Characterization of the Zirconium Metal-Organic Framework (MOF) UiO-66-NH2 for the Decomposition of Nerve Agents in Solid-State Conditions Using Phosphorus-31 Solid State-Magic Angle Spinning Nuclear Magnetic Resonance (31P SS-MAS NMR) and Gas Chromatography – Mass Spectrometry (GC-MS)

Abstract

UiO-66-NH2 was synthesized in situ and analyzed as a reactive sorbent for nerve agent removal in the solid-state environment. UiO-66-NH2 had the smallest pore sizes, centered at 7 Å with added pores at 13 and 15 Å, indicating a hierarchically microporous structure. The in situ reaction was examined using phosphorus-31 solid state-magic angle spinning nuclear magnetic resonance (31P SS-MAS NMR) and further confirmed by gas chromatography – mass spectrometry (GC-MS). The results show that the nerve agents were decomposed via hydrolysis by UiO-66-NH2 and the overall rates were reduced for solid-phase reactions.
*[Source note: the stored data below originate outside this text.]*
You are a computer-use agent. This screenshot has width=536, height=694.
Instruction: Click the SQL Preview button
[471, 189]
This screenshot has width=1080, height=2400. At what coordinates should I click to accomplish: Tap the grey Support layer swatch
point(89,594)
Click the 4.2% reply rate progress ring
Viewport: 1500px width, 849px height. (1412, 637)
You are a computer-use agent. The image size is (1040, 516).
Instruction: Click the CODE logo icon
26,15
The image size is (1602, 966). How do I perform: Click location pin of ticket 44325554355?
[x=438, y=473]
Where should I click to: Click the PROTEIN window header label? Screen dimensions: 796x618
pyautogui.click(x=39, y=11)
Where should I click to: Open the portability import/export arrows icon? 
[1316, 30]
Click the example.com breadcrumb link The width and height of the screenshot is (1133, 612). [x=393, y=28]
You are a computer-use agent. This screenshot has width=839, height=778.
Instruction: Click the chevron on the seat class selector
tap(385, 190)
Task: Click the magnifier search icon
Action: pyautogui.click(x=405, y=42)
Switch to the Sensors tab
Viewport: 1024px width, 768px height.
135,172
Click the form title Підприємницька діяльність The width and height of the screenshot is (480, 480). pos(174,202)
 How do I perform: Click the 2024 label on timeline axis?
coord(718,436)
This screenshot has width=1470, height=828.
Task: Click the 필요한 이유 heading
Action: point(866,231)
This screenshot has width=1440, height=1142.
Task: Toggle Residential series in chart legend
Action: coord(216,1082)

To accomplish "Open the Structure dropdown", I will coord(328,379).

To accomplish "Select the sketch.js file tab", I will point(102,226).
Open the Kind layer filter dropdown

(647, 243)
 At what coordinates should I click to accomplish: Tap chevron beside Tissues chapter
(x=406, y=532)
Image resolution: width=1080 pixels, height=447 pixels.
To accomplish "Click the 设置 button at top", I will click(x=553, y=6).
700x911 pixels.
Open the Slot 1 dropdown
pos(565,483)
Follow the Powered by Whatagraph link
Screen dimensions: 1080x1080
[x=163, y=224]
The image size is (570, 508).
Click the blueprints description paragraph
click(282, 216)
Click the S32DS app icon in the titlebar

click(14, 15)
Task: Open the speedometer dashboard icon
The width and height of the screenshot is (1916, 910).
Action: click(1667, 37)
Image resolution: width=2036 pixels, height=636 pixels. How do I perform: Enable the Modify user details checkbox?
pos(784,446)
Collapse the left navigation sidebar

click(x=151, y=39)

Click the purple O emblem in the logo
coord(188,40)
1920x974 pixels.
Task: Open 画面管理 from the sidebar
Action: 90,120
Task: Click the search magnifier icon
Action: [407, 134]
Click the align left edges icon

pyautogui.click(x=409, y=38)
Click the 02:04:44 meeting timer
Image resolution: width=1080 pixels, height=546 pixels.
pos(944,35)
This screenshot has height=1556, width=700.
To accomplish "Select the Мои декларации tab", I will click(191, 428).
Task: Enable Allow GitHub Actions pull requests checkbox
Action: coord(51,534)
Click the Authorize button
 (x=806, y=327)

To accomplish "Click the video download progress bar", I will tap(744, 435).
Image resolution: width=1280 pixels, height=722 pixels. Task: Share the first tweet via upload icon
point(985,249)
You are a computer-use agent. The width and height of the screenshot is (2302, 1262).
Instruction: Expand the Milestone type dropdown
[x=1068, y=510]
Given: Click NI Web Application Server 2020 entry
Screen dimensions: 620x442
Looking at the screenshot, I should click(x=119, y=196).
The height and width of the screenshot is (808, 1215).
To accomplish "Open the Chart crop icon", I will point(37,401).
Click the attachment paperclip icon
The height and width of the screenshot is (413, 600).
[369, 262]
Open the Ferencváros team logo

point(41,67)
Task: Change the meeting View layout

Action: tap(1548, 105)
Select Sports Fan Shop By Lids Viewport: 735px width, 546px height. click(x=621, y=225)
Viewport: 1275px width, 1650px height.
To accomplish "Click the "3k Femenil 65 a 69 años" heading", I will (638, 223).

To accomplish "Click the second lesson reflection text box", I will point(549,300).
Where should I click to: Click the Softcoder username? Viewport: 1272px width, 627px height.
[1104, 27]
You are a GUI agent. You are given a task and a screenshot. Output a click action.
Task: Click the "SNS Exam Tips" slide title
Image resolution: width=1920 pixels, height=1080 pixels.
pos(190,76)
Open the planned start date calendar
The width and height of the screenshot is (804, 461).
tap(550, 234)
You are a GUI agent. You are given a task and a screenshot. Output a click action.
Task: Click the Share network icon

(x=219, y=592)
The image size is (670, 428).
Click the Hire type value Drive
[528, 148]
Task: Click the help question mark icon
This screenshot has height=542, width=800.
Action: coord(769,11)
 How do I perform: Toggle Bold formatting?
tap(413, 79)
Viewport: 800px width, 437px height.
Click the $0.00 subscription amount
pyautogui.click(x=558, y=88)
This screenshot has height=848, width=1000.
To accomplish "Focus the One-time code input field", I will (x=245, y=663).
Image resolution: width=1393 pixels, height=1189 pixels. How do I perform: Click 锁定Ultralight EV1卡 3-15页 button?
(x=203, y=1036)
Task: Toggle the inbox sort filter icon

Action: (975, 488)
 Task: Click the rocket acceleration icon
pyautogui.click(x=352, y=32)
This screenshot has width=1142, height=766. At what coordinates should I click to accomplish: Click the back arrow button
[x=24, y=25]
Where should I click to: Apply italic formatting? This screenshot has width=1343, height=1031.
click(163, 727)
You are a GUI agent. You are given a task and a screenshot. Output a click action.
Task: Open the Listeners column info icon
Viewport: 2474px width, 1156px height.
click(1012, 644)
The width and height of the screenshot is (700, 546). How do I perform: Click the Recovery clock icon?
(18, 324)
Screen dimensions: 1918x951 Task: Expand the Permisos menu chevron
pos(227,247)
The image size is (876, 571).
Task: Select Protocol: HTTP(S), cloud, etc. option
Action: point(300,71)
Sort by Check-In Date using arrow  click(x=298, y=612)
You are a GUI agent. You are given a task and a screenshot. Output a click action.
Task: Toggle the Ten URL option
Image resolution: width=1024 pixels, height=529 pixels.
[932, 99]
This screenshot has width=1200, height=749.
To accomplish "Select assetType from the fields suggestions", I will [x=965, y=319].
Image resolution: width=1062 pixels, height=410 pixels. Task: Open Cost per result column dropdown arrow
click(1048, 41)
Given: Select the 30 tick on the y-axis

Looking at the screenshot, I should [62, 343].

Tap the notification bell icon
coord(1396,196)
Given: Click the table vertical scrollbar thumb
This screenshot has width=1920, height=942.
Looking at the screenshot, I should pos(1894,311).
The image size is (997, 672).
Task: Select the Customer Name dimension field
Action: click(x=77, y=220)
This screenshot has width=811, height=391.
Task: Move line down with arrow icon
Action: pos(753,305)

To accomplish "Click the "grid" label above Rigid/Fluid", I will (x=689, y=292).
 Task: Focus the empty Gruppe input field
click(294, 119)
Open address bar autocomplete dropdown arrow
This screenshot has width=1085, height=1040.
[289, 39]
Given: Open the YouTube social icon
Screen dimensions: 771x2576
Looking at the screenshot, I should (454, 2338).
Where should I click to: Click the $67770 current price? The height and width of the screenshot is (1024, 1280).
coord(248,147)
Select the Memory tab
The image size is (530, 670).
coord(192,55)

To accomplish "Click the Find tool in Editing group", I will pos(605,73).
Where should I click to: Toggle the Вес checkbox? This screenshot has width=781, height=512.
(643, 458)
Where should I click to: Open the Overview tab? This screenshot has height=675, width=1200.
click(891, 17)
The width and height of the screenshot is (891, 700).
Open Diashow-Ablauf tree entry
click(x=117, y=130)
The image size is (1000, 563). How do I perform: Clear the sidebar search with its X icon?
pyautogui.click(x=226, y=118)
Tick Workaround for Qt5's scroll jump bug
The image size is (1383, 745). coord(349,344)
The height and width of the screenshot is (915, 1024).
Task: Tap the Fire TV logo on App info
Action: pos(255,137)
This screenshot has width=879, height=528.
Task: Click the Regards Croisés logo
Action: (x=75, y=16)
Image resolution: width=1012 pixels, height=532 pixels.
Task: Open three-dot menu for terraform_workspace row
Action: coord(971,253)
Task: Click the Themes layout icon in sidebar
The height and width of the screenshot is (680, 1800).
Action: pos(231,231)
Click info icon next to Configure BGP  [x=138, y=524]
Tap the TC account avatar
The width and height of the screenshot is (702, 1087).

Of the characterized components O-pinacolyl methylphosphonofluoridate (GD), N, N-dimethylphosphoramidocyanidate (GA), and O-ethyl S-diisopropylaminomethyl methylphosphonothioate (VX), GD was decomposed faster than GA and VX by UiO-66-NH2. Specifically, GD was decomposed to O-pinacolyl-methylphosphonic acid (PMPA) with a half-life of approximately 430 min in the presence of neat UiO-66-NH2. However, GA and VX were slowly hydrolyzed, forming reaction products such as ethylphosphate and dimethylphosphoramidic (DMPA) acid monoethylester from GA, and ethyl methylphosphonic acid (EMPA), methylphosphonic acid (MPA), and 2-(Diisopropylamino)ethyldisulfide (DES)2 from VX, respectively. This work describes the processes involved for these materials when they are deployed to protect against a nerve agent release, implying the practical application of UiO-66-NH2 for a broad range of filtration applications in the field.